##### You are now ready to use Python and SQLAlchemy to do basic climate analysis and data exploration on your new weather station tables. All of the following analysis should be completed using SQLAlchemy ORM queries, Pandas, and Matplotlib.
-  Choose a start date & end date for your trip (make sure range is approx. 3-15 days total.
-  Use SQLAlchemy 'create_engine' to connect to sqlite database.
-  Use SQLAlchemy 'automap_base()' to reflect your tables into classes and save a reference to those classes called 'Station' and 'Measurement'.

In [1]:
# Import dependencies
import pandas as pd
import numpy as np
import matplotlib
matplotlib.use('nbagg')
from matplotlib import style
style.use('fivethirtyeight')
import matplotlib.pyplot as plt

import sqlalchemy
from sqlalchemy.ext.automap import automap_base
from sqlalchemy.orm import Session
from sqlalchemy import create_engine, inspect, func, MetaData, Table
from sqlalchemy import Column, Date, Float, Integer, String

import datetime as dt

In [2]:
# 6/11/2017 ~ 6/18/2017
engine = create_engine("sqlite:///hawaii.sqlite", echo=False)

In [3]:
metadata = MetaData()
#print metadata.tables

metadata.reflect(bind=engine)
for table in metadata.tables.values():
    print(table.name)
    for column in table.c:
        print(column.name)

measurements
id
station
date
prcp
tobs
stations
id
station
name
latitude
longitude
elevation


In [4]:
inspector = inspect(engine)
inspector.get_table_names()

['measurements', 'stations']

In [5]:
engine.execute('Select * from measurements LIMIT 5').fetchall()

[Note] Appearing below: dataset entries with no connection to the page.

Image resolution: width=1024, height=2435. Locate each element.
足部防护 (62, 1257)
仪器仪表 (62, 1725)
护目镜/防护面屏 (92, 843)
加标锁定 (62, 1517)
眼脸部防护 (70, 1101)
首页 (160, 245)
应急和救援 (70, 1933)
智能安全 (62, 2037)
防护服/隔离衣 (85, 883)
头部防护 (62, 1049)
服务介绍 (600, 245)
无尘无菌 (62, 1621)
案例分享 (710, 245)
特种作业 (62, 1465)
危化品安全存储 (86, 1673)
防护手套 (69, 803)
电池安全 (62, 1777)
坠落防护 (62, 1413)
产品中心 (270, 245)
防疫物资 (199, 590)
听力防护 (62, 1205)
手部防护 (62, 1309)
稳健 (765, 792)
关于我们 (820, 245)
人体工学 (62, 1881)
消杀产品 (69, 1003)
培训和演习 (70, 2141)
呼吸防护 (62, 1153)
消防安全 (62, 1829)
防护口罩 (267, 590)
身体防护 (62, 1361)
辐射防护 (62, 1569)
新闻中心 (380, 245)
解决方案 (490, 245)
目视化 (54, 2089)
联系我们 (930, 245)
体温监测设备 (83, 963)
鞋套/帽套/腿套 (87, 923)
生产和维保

[(1, 'USC00519397', '2010-01-01', 0.08, 65),
 (2, 'USC00519397', '2010-01-02', 0.0, 63),
 (3, 'USC00519397', '2010-01-03', 0.0, 74),
 (4, 'USC00519397', '2010-01-04', 0.0, 76),
 (5, 'USC00519397', '2010-01-07', 0.06, 70)]

In [6]:
Base = automap_base()
Base.prepare(engine, reflect=True)
Base.classes.keys()

['measurements', 'stations']

In [8]:
Measurement = Base.classes.measurements
Station = Base.classes.stations

session = Session(engine)

### Precipitation Analysis
-  Design a query to retrieve the last 12 months of precipitation data.

-  Select only the `date` and `prcp` values.

-  Load the query results into a Pandas DataFrame and set the index to the date column.

-  Plot the results using the DataFrame `plot` method.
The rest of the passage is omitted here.